**DIRECTION:**
Update the entries below so that every "icon" becomes "symbol". Leave everything else unchanged.

**DATA FOR THIS TASK:**
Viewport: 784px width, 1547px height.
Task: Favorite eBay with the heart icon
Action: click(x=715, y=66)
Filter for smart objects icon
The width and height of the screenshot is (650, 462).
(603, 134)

**FULL ANSWER:**
Viewport: 784px width, 1547px height.
Task: Favorite eBay with the heart symbol
Action: click(x=715, y=66)
Filter for smart objects symbol
The width and height of the screenshot is (650, 462).
(603, 134)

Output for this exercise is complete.